# Goal 1:
In the email about Arm support, reproduce the passage that opens with the words containing "Thank yo for" and closes with "in Arm support.", substituting "AArch64" for "Arm".
# Goal 2:
In the email about Arm support, condense the paragraph beginning "I simplified it by leaving out the inlining" into a short bulleted list that keeps its main facts.
# Goal 3:
According to the email about Arm support, what is v2?

# Reading text:
+ + + + + + +
Hi John

Thank yo for working on this. I had one question about the mixed use of 
intrinsics and inline asm here.

> On Jan 12, 2026, at 1:27 AM, John Naylor <[email protected]> wrote:
> 
> On Wed, May 14, 2025 I wrote:
>> 
>> We did something similar for x86 for v18, and here is some progress
>> towards Arm support.
> 
> Coming back to this, since there's been recent interest in Arm support.
> 
> v2 is a rebase, with a few changes.
> 
> - I simplified it by leaving out the inlining for "assume CRC" builds,
> since I wanted to avoid alignment considerations if I can. I think
> always indirecting through a pointer will have less risk of
> regressions in a realistic setting than for x86 since Arm chips
> typically have low latency for carryless multiplication instructions.
> With just a bit of code we can still use the direct call for small
> constant inputs, so I did that to avoid regressions under WAL insert
> lock.
> 
> - One coding idiom for a vector literal in the generated code was
> giving pgindent indigestion, I so rewrote it using Neon intrinsics and
> verified it in Godbolt.
> 
>> 0002: Like 3c6e8c12389 and in fact uses the same program to generate
>> the code, by specifying Neon instructions with the Arm "crypto"
+ + + + + + +
# Entries:
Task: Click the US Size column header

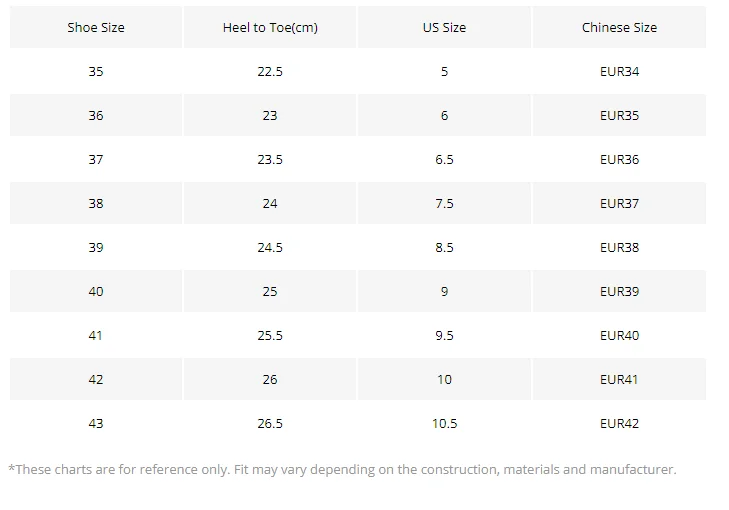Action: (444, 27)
+ + + + + + +
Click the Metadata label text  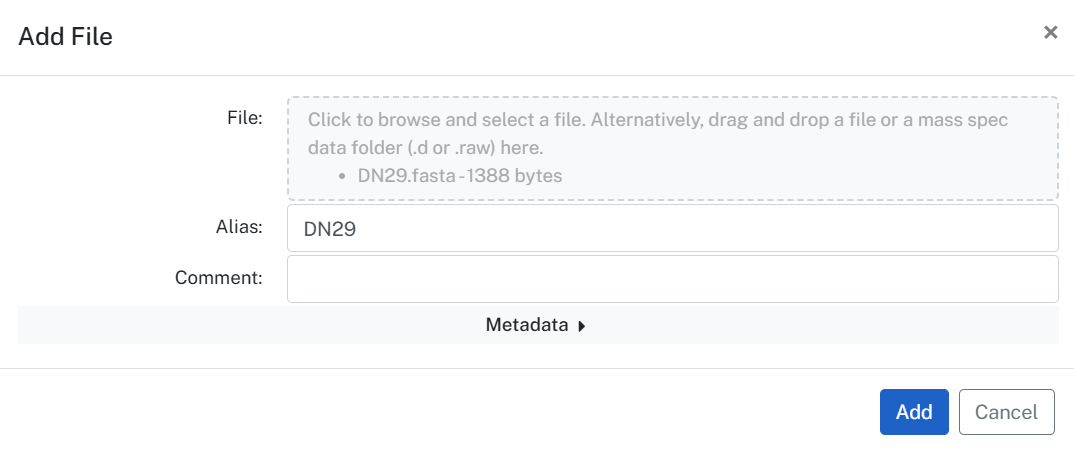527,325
+ + + + + + +
# Task result 1:
Thank yo for working on this. I had one question about the mixed use of 
intrinsics and inline asm here.

> On Jan 12, 2026, at 1:27 AM, John Naylor <[email protected]> wrote:
> 
> On Wed, May 14, 2025 I wrote:
>> 
>> We did something similar for x86 for v18, and here is some progress
>> towards AArch64 support.
> 
> Coming back to this, since there's been recent interest in AArch64 support.

# Task result 2:
- Inlining was left out for "assume CRC" builds to avoid alignment considerations.
- Always indirecting through a pointer is expected to carry less risk of regressions than on x86, because Arm chips typically have low latency for carryless multiplication instructions.
- A bit of code still allows the direct call for small constant inputs, which avoids regressions under WAL insert lock.

# Task result 3:
v2 is a rebase with a few changes.